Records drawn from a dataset
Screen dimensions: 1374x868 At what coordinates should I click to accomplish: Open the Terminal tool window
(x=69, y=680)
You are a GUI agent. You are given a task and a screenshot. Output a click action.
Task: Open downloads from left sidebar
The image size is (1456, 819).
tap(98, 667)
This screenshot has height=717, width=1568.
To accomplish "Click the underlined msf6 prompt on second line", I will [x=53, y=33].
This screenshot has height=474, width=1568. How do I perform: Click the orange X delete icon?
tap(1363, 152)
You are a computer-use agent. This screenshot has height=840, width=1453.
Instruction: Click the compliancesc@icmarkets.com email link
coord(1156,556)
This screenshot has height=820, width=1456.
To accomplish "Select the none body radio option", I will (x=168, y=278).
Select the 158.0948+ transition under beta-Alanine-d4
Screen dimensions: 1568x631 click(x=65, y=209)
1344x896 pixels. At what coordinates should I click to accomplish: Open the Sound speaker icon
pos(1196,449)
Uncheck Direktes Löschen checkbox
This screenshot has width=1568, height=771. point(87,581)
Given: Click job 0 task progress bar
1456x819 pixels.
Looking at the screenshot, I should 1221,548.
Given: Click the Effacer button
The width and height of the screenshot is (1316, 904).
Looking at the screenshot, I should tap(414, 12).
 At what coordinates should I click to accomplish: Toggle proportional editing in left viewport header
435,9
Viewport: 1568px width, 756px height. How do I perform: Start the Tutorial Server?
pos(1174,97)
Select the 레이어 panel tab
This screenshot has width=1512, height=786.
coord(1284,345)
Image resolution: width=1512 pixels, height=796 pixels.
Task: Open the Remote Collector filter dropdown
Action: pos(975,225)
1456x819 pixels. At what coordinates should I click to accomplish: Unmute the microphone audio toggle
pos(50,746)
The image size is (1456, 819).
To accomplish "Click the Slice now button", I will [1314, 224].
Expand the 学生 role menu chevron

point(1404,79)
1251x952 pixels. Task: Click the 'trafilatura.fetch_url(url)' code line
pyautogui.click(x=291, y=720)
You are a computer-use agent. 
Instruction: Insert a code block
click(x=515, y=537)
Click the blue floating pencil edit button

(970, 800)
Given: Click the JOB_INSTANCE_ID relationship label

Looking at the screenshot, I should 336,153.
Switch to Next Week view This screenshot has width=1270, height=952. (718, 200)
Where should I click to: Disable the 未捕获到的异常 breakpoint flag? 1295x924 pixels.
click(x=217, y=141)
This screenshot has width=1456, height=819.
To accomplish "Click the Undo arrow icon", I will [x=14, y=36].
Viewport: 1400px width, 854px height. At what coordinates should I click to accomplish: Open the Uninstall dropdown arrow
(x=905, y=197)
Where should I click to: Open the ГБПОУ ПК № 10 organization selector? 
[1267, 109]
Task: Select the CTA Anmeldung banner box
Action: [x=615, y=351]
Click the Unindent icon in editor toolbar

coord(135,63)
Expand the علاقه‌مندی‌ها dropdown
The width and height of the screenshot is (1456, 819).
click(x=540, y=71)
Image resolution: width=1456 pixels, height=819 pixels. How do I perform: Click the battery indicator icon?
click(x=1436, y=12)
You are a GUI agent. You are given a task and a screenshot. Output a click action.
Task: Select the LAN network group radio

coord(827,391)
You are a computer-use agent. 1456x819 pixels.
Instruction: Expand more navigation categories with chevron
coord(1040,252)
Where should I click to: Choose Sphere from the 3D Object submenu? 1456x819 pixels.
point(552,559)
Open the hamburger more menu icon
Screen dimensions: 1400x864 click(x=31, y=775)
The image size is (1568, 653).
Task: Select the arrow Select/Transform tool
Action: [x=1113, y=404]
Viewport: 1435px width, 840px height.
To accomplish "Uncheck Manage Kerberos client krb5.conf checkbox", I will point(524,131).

● TASK ITEM: Using the records above, copy word for word the line with "Select the 158.0948+", the line with "Given: Click the Effacer button", and every line between them.

● REPLY TO THE EXERCISE:
Select the 158.0948+ transition under beta-Alanine-d4
Screen dimensions: 1568x631 click(x=65, y=209)
1344x896 pixels. At what coordinates should I click to accomplish: Open the Sound speaker icon
pos(1196,449)
Uncheck Direktes Löschen checkbox
This screenshot has width=1568, height=771. point(87,581)
Given: Click job 0 task progress bar
1456x819 pixels.
Looking at the screenshot, I should 1221,548.
Given: Click the Effacer button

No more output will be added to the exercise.